Monday, October 22nd, 2007
Medicine working for area teen with 'bug'
By Margie Wuebker
A Marion Local High School student has a confirmed case of a bacterial infection known as Methicillin-resistant Staphylococcus Aureus or MRSA.
Unlike highly publicized cases of the so-called "superbug," the young man has a strain that is being treated successfully with antibiotics, according to Marion Superintendent Carl Metzger.
"We do have a confirmed case," Metzger told The Daily Standard this morning. "We have determined our student is not a public health risk. He is attending class and doing fine."
School officials were notified Friday by team physician Dr. Jim Schwieterman. He, along with the team trainer and coaches, have been monitoring athletes for possible skin infections. The lone MRSA case was confirmed through a culture with no other problems reported among the district's other 931 students.
Marion Local officials decided to take a proactive approach by notifying the Mercer County-Celina City Health Department and sending home letters to parents. Schools are not required to notify the health department regarding a single case, but Schwieterman went ahead and made contact with the blessing of school administrators.
"At this point we have disinfected all of our locker rooms and the weight room to kill any bacteria that may have infested itself in these areas," Metzger said. "We clean and disinfect our buildings every day so there are no plans to change our routine."
He assures school district residents they will be updated on any new developments, pointing out there should not be cause for alarm or shutting down school buildings. National media carried stories of Virginia shutting down 21 schools after a 17-year-old boy reportedly died of MRSA.
Joyce Jansen, director of nursing and communicable disease nurse at the health department, said MRSA is transmitted by skin-to-skin contact. Once found almost exclusively in hospitals and nursing homes, the new community acquired form is becoming more common among children and adults and those active in sports.
The infection can look like a sore that does not heal, a honey-crusted lesion or an inflamed hair follicle. There may be a watery discharge. Anyone spotting suspicious areas should contact their physician.
Marion Local is apparently the first school district in the area with a confirmed MRSA case, according to Jansen. There have been nearly 90 cases statewide. However, schools across the state have been monitoring the situation in light of recent reports.

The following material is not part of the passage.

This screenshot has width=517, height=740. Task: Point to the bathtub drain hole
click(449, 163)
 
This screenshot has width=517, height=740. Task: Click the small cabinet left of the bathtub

The communicable disease nurse said staphylococcus aureus - a common germ that lives on the skin - has been around for years. However, the incidence of staph skin infections has doubled since 2001. The new staph strain passes easier from person to person and from hard surfaces to person.
Plans for an informational meeting involving coaches and staff members had been underway prior to news of the Marion Local case, according to Jansen. The session will be offered at 7 p.m. Tuesday at Celina High School through a partnership involving the health department and Celina City Schools.

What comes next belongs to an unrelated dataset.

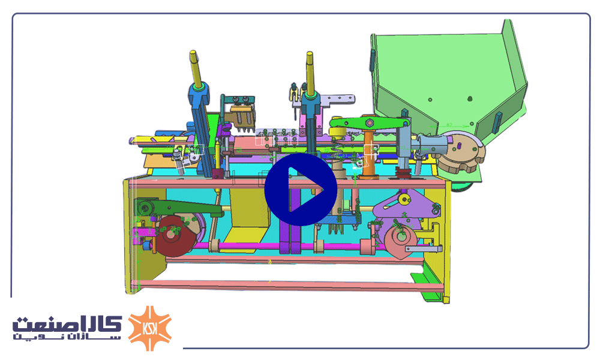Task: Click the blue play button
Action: tap(301, 189)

Steps to prevent infections:
With outbreaks involving staph skin infections becoming more common within group settings, the Mercer County-Celina City Health Department offers the following personal care guidelines:
• Wash hands frequently.
• Carry alcohol-based hand gel to sanitize your hands if soap and water are not available.

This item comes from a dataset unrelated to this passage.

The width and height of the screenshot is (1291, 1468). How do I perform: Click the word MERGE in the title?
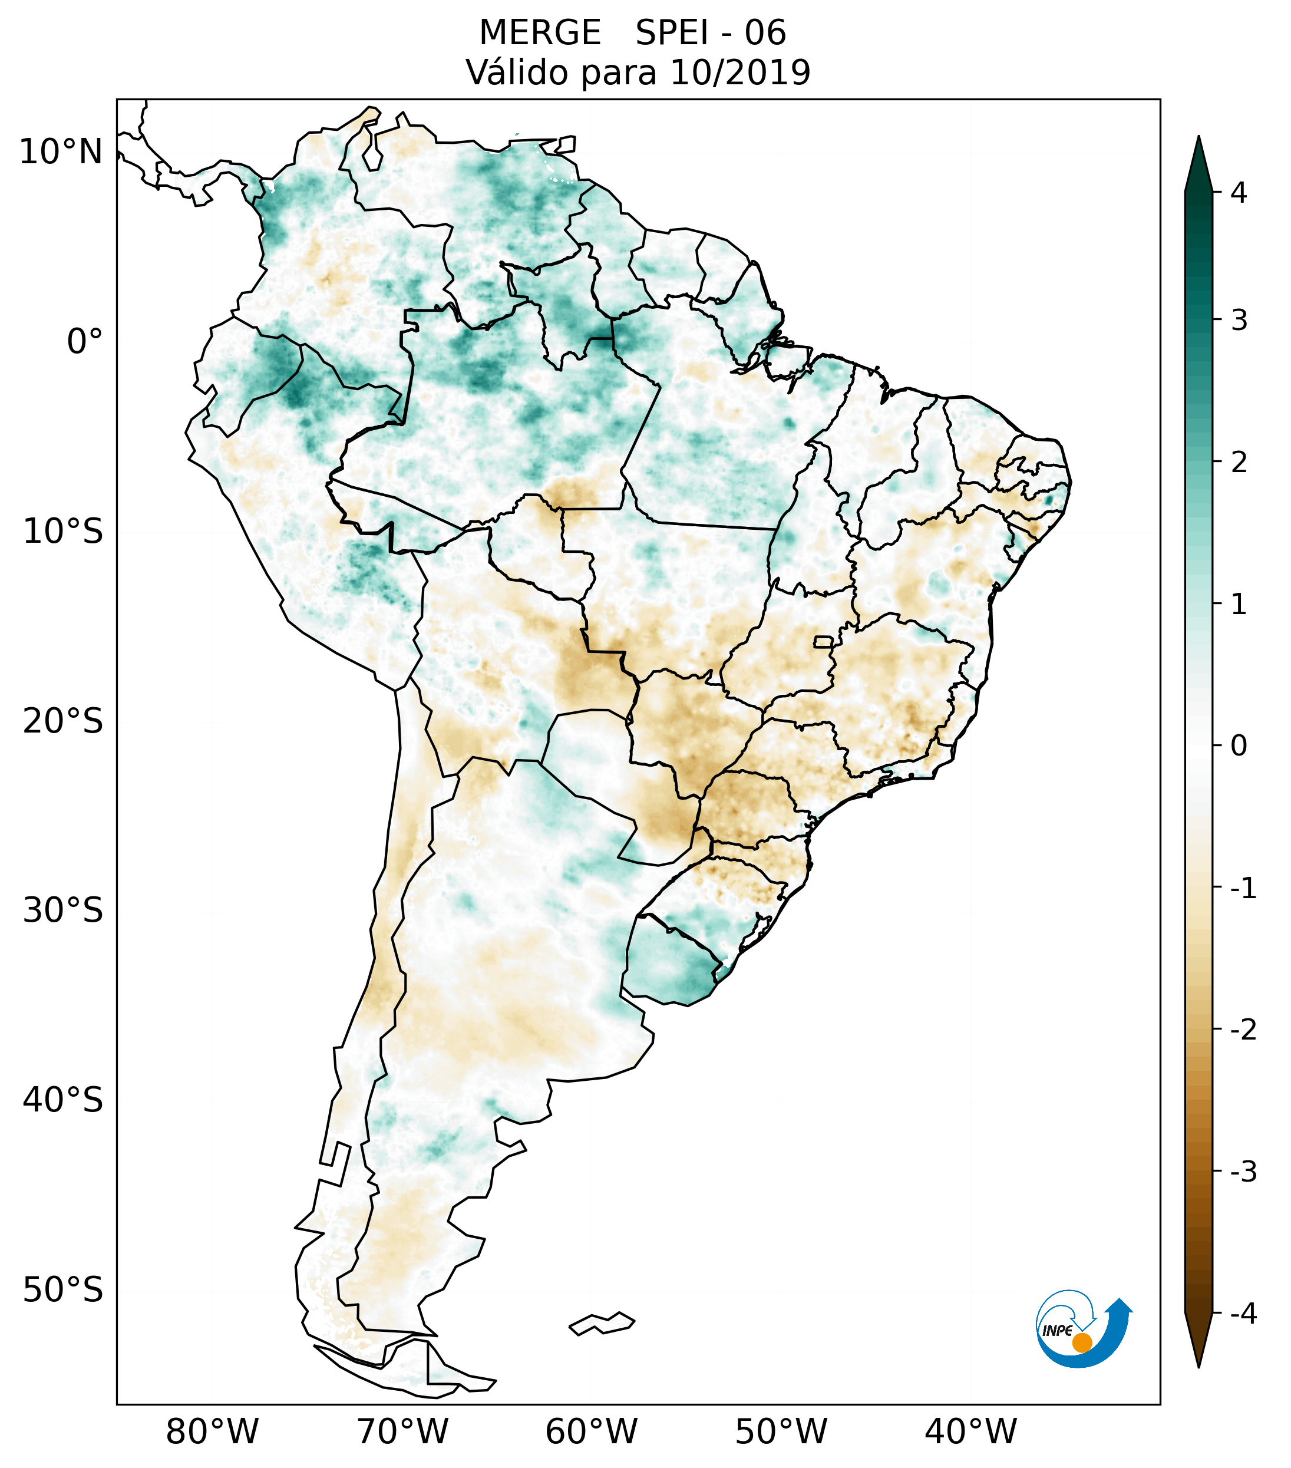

• Cover your nose and mouth with a tissue when you cough or sneeze. Throw the tissue in a wastebasket and wash your hands.
• Take a bath or shower every day. This will help reduce the amount of bacteria on your skin.
• Keep fingernails short to keep bacteria from growing under and on your nails.
• Change your bed sheets and towels regularly. Also change clothes daily and wash them before wearing again.
• Do not share towels, razors, toothbrushes or other personal items.
• Take good care of your skin because any crack or break can allow bacteria to enter and cause infection. If you get a cut or scrape, clean it with soap and water and then cover it with a bandage.
• Do not poke or squeeze any sores.
• Get medical care at the first sign of infection in a cut, such as redness, swelling, pain or pus.